There are many, many problems with LOL, but let’s start with the smallest of them; the acting. It’s really rather terrible, especially from the ‘teenage’ actors (who, in typical teen movie fashion, all look 26). Miley Cyrus once again proves she is an awful actress who doesn’t have any business being in movies. The best friend and the ex-boyfriend, who I will refer to as Jesus Christ and Doctor Doom respectively, given that’s how they’re portrayed, are completely bland and have one character trait each, and appear not to have that many brain cells, considering Miley Cyrus’ character, who they are both chasing after, is really a bit of a bitch. She constantly doesn’t think of anyone other than herself, is completely oblivious or just doesn’t care about the ramifications of her actions, and when her mother finds out in her diary that she’s been taking drugs, denounces her mother as a ‘bitch’ and then moves out and goes to live with her father, because her mother invaded her privacy and caught her doing illegal activities! Last time I checked, that means you’re in the wrong, not your mother.
So the characters and the acting are two big, glaring issues, but here’s the biggest fault with this mess of a film: the dialogue.
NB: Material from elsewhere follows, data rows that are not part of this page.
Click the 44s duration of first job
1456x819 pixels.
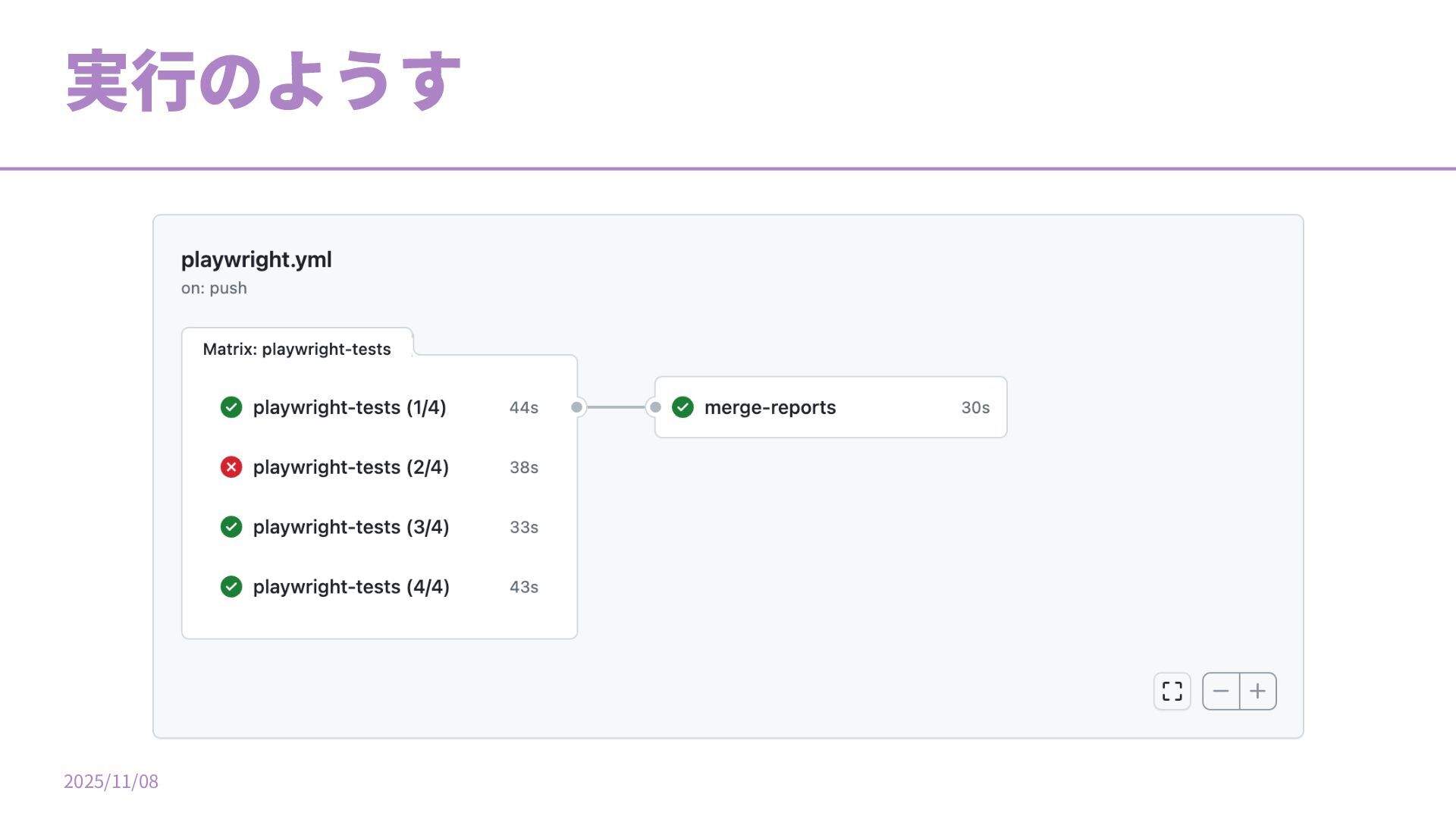[x=523, y=407]
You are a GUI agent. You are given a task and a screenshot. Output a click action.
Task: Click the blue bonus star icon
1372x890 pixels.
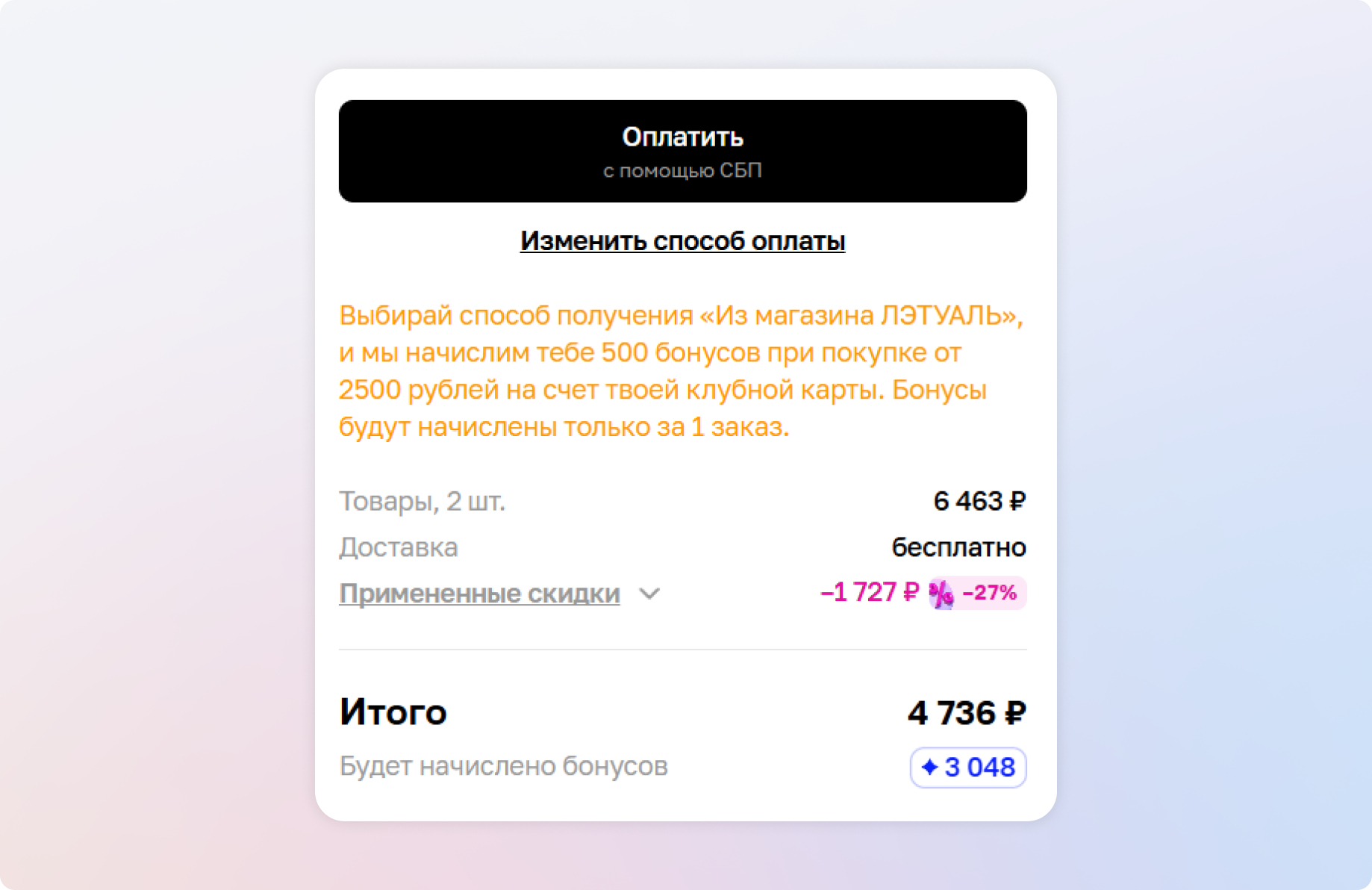(929, 767)
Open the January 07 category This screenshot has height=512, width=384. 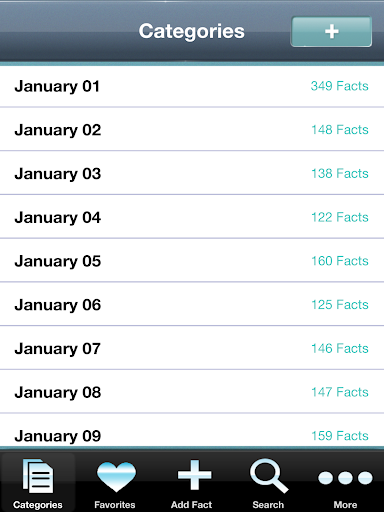(x=192, y=348)
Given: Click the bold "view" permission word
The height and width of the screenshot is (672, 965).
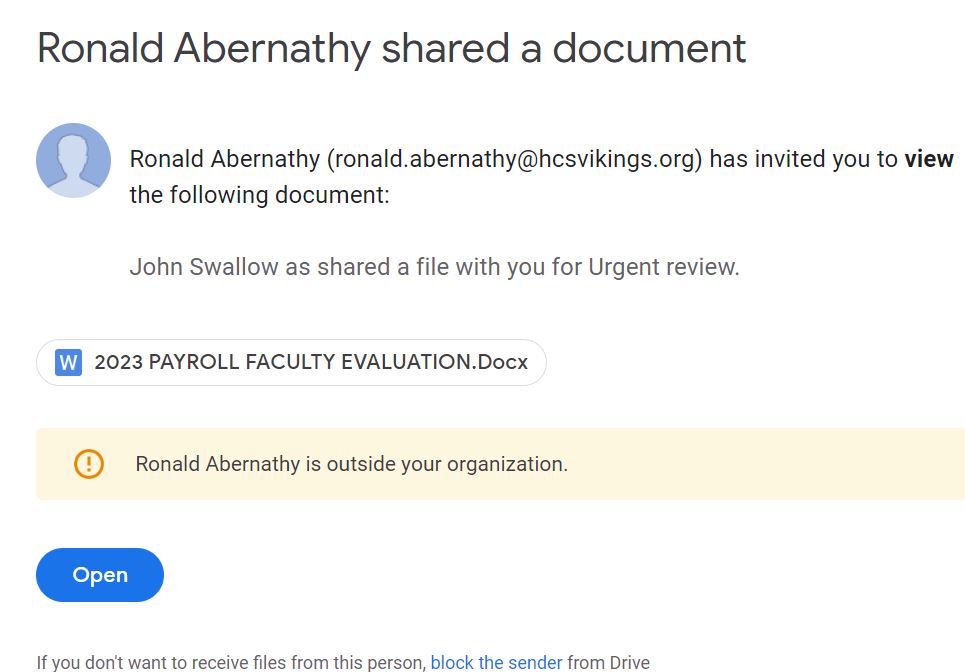Looking at the screenshot, I should pos(928,159).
This movie has some of the most stilted, unnatural, unrealistic, and at times, downright hilarious dialogue possibly in the last decade. The conversations some of the characters have are so ridiculous it transcends the movie to dull mess to comedy gold. If you are looking for a film to just roast mercilessly, this should be your next port of call. Cyrus’ voice over also provides some extra laughs, as her shift between excited giddiness and melancholic angst about whether she should go for Jesus Christ and how much she hates Doctor Doom can sometimes be only a couple of scenes apart. LOL‘s dialogue is wonderfully silly and provides for some truly hilarious moments to have with your friends.
LOL obviously has ambition behind it. It was obviously written as a thought-provoking coming of age drama, but as Tommy Wiseau’s The Room was written as a romance for the ages, and as James Nguyen’s Birdemic: Shock and Terror was written as a respectful homage to Alfred Hitchcock, LOL fails spectacularly at it’s intentions and falls flat on it’s face for the amusement of all. It you like riffing on films, or just love to make fun of a bit of teenage melodrama, LOL is a film that doesn’t disappoint. If you’re still not convinced that this is a film you need to see, this is the tagline:
You can change your status, but not your heart.
How can you not love that?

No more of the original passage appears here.